A.J. Fikry runs Island Books, the only bookstore on Alice Island off the Massachusetts coast, and he is doing it badly. His wife has recently died, he is drinking too much, and the store is barely surviving. When a publishing sales rep named Amelia arrives to try to sell him books he doesn't want, and when an abandoned toddler named Maya appears in the store with a note from her mother, A.J.'s curated solitude begins to unravel. The novel follows him over the next decade and more, through his relationship with Maya, his relationship with Amelia, and the community of readers that forms around his store.

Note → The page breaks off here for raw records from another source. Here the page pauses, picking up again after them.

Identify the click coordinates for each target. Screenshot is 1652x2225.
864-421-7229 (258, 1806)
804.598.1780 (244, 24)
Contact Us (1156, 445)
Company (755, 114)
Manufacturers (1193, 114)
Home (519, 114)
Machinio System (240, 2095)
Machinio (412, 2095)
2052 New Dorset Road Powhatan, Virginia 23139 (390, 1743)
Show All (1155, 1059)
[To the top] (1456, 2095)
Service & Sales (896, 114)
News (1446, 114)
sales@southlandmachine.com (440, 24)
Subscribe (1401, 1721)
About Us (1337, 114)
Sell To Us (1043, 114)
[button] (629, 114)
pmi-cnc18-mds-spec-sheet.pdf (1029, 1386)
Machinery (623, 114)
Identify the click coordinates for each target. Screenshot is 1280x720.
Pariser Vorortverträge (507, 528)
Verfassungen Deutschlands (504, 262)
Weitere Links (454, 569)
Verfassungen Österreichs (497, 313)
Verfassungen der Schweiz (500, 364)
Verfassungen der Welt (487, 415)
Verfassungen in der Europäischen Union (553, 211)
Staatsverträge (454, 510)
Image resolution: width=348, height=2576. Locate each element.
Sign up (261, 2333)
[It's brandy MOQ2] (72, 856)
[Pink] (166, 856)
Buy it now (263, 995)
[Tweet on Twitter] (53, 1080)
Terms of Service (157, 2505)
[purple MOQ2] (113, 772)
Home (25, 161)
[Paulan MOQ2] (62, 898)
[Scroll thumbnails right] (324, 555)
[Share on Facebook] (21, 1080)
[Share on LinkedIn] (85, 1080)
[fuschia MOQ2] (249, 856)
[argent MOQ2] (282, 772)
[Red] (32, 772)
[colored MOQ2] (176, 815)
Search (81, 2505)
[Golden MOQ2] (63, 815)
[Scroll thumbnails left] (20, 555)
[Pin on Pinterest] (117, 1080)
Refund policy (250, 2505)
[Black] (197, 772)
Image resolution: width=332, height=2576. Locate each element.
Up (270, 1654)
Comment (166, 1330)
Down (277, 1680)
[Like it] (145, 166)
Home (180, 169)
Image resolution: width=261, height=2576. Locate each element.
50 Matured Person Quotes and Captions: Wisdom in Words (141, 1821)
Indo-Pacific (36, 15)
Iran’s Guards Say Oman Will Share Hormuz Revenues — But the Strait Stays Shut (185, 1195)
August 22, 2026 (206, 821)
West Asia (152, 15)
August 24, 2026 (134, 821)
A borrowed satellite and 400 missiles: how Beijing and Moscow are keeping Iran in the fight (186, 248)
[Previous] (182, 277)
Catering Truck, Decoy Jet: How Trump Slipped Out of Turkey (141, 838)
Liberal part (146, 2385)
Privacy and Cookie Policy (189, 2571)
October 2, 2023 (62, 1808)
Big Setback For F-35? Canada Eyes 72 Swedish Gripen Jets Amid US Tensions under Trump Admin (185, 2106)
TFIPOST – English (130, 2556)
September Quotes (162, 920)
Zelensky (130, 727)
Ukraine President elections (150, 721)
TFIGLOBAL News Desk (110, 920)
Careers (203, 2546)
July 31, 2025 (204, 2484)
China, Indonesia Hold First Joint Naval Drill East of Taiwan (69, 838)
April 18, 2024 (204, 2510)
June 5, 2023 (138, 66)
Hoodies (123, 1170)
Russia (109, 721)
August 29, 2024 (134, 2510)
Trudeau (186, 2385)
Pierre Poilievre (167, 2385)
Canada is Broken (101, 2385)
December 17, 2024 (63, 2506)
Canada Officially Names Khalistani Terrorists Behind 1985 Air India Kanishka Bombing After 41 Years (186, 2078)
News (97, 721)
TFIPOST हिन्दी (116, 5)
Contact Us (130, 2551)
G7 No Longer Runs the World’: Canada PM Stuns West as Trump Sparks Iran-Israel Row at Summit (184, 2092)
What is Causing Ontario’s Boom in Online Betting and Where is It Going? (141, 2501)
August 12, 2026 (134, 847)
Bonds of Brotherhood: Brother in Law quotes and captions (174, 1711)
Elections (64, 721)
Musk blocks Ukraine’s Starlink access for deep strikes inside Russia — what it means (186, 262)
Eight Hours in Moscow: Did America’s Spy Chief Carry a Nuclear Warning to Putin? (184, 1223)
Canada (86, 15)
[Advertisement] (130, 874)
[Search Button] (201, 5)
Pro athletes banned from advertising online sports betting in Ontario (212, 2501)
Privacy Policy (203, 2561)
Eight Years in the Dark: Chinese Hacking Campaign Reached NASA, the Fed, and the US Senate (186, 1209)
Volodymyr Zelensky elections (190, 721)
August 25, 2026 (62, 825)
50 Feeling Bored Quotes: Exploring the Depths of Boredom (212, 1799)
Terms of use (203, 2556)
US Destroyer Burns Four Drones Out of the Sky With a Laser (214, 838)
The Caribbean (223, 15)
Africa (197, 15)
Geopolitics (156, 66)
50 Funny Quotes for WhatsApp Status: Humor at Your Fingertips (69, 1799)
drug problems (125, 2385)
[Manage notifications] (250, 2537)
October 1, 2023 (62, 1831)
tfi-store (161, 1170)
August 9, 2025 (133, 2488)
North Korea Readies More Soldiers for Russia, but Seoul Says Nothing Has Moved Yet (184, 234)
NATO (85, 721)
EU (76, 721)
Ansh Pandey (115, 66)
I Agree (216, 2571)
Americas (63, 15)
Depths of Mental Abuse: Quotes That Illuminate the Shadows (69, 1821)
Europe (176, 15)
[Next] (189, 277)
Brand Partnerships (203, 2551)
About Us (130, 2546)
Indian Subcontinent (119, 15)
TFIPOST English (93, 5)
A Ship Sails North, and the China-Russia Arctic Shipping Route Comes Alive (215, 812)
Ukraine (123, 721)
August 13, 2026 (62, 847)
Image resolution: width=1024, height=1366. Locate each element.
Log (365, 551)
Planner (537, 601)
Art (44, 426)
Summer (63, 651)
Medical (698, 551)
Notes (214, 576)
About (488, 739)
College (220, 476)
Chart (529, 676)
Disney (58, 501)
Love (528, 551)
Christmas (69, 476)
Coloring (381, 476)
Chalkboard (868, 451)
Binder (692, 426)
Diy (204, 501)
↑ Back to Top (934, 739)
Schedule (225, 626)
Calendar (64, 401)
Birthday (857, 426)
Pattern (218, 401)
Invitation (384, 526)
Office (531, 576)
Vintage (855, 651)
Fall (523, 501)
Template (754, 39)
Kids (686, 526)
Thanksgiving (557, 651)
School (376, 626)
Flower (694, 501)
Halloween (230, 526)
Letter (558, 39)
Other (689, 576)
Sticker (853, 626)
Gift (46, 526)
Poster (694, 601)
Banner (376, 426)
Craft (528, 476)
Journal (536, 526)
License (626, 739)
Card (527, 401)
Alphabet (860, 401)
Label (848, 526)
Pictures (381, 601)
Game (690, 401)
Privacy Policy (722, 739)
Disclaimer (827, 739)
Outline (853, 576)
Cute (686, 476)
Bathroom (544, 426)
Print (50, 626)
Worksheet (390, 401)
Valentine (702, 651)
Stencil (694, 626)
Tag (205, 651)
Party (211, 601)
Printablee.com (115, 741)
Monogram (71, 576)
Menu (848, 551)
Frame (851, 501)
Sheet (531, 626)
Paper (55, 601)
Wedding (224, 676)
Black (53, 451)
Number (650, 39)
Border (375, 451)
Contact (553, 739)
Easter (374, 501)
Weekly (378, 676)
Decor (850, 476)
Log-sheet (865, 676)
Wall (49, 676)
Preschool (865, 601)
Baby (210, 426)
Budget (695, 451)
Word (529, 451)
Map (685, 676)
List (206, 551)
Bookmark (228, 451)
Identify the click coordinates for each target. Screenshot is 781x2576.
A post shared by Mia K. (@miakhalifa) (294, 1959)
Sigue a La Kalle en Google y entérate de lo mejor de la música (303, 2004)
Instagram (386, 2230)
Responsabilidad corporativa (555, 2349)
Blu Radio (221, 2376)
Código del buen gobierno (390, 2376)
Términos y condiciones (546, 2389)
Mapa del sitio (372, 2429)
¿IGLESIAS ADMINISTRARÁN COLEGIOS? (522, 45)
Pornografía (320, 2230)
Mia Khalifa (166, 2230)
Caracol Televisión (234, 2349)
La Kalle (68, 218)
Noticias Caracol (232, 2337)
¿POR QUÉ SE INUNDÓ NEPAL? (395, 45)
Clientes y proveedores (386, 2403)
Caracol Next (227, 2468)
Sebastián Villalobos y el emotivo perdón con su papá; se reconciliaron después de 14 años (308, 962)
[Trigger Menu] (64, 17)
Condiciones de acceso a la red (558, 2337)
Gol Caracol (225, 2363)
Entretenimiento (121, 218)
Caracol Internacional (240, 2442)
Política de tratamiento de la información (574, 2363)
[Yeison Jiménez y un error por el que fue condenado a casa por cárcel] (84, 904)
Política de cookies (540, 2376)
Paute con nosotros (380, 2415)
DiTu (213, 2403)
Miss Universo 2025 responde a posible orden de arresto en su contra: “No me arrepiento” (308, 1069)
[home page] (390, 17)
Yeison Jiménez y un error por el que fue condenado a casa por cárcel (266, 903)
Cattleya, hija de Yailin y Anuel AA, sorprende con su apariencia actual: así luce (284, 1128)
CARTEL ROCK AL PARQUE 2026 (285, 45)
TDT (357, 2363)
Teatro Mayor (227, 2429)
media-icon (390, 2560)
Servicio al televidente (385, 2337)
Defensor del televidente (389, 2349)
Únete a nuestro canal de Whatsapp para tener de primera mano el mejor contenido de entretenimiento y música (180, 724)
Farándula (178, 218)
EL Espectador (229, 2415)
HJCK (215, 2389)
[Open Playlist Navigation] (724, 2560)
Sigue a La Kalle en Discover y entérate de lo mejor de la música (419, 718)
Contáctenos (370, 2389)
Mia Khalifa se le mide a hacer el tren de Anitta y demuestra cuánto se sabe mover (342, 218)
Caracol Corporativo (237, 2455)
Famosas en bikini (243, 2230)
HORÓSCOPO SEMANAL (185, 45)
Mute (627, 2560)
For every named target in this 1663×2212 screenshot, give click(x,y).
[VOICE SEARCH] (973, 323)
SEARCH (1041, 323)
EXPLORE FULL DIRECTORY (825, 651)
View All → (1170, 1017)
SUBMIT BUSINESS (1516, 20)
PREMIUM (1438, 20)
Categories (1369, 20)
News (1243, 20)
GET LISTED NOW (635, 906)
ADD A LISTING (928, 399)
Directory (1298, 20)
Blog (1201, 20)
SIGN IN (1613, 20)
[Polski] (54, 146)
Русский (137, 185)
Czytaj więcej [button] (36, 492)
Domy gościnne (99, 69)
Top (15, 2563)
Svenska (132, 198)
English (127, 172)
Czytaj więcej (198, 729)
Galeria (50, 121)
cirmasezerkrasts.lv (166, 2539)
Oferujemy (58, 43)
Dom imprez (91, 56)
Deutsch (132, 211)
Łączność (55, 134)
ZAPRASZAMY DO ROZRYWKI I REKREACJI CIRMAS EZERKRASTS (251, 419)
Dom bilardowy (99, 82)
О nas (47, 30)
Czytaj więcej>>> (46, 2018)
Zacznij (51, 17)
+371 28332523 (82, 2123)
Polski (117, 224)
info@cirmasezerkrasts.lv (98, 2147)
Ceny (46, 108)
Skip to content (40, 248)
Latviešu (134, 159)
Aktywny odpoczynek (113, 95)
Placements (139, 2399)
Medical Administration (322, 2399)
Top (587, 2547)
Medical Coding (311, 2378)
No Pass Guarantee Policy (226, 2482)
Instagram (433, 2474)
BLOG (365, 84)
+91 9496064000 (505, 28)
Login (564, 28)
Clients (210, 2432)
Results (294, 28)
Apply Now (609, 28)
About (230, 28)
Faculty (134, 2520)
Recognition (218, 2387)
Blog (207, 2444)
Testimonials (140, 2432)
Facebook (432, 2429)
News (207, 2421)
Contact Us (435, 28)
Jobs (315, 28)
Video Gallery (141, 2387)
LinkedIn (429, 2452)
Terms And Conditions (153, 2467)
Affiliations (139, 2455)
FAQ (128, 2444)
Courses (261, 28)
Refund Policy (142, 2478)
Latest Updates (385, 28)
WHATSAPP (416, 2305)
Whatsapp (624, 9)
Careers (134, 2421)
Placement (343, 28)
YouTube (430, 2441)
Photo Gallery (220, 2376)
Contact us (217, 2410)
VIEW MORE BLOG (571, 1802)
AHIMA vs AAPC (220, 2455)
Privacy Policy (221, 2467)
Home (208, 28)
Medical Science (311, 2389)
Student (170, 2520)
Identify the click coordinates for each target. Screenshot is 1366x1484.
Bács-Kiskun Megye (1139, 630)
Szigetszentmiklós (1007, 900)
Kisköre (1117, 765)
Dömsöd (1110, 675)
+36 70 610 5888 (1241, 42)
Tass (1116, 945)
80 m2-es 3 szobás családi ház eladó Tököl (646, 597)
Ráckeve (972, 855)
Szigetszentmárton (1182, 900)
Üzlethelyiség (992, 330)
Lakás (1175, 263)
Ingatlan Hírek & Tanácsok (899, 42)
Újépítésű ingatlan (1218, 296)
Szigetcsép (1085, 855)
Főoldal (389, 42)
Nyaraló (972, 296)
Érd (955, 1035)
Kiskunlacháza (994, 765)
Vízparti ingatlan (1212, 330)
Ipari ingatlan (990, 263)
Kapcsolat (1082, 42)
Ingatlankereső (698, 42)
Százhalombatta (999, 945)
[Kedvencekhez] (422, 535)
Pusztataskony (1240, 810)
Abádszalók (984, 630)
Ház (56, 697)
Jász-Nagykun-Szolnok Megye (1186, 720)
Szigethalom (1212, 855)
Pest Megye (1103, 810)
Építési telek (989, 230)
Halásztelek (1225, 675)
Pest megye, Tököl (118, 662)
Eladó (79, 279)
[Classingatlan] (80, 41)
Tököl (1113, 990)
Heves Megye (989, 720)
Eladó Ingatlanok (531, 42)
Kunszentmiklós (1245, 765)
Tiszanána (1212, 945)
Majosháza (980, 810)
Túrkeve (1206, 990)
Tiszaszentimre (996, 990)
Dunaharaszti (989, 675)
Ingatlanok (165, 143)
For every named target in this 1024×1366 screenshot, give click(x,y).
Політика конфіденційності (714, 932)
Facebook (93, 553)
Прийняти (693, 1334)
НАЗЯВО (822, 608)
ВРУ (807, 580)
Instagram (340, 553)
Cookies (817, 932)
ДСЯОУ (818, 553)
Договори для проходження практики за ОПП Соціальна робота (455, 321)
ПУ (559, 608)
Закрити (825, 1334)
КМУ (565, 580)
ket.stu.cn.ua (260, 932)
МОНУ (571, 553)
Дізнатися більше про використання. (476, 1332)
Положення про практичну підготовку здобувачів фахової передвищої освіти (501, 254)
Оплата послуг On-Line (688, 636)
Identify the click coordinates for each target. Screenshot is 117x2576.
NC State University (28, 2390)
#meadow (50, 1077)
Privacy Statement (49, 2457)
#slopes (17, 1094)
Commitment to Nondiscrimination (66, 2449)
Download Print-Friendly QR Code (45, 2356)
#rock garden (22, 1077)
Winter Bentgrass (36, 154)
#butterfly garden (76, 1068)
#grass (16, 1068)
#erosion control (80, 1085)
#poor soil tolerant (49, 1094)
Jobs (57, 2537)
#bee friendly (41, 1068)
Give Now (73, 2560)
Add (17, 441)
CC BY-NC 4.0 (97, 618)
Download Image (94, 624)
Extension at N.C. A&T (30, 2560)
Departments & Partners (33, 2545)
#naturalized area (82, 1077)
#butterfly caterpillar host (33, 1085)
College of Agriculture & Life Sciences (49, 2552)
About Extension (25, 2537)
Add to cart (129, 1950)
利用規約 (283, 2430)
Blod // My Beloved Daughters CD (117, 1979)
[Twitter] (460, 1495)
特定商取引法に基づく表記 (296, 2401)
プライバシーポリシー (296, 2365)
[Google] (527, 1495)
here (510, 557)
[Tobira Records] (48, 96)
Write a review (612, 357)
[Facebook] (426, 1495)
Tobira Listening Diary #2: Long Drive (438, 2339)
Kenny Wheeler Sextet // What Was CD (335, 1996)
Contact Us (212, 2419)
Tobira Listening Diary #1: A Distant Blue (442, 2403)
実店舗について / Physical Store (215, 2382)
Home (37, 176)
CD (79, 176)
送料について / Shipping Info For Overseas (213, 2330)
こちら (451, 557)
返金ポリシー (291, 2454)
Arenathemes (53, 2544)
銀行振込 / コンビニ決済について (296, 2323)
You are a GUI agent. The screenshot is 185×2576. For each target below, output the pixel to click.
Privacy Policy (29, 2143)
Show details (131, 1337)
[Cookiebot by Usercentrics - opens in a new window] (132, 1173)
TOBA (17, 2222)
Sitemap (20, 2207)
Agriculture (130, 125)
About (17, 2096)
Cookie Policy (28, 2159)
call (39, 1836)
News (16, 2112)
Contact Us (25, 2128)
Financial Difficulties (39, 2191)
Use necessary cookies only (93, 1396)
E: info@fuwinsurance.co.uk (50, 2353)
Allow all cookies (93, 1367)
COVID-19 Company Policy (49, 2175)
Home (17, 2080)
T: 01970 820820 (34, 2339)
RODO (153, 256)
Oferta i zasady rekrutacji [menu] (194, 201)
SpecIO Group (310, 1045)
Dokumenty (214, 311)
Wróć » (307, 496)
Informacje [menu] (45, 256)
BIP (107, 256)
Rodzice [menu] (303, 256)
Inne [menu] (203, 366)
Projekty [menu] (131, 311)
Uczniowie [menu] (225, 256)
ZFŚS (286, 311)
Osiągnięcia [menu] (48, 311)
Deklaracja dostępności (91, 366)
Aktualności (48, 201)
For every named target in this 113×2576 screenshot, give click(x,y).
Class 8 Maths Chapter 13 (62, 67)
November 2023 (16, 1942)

What Zevin has written is a love letter to books and readers, constructed with enough self-awareness to mostly avoid sentimentality. Each chapter opens with A.J.'s note on a short story — his recommendation to Maya, a kind of literary curriculum — and the choices are real (Flannery O'Connor, Raymond Carver, Roald Dahl) and tell you something about who A.J. is and how he's changing. The device works both for readers who know the stories and readers who don't; it gives the novel a texture that a simpler structure wouldn't provide.

What it gets right

  1. 1.

    The epigraph-chapter device — A.J.'s short story recommendations to Maya — is both a portrait of his character and a genuine literary education embedded in the novel's structure.

  2. 2.

    Grief is shown as something that opens people rather than only closes them — A.J. becomes capable of love precisely after his losses have stripped his defenses.

  3. 3.

    The independent bookstore is treated as a community institution, not just a retail business, and the novel makes a quiet case for why that distinction matters.

What it covers

Who wrote it

Gabrielle Zevin is an American novelist, screenwriter, and author of children's books. She published her debut novel, Elsewhere, in 2005 and has written widely across age groups since. The Storied Life of A.J. Fikry (2014) became a word-of-mouth bestseller adopted enthusiastically by independent bookstores and librarians. Her novel Tomorrow, and Tomorrow, and Tomorrow (2022), about two game developers navigating a decades-long creative partnership, became a major bestseller and was widely named one of the best novels of the year. She lives in Los Angeles.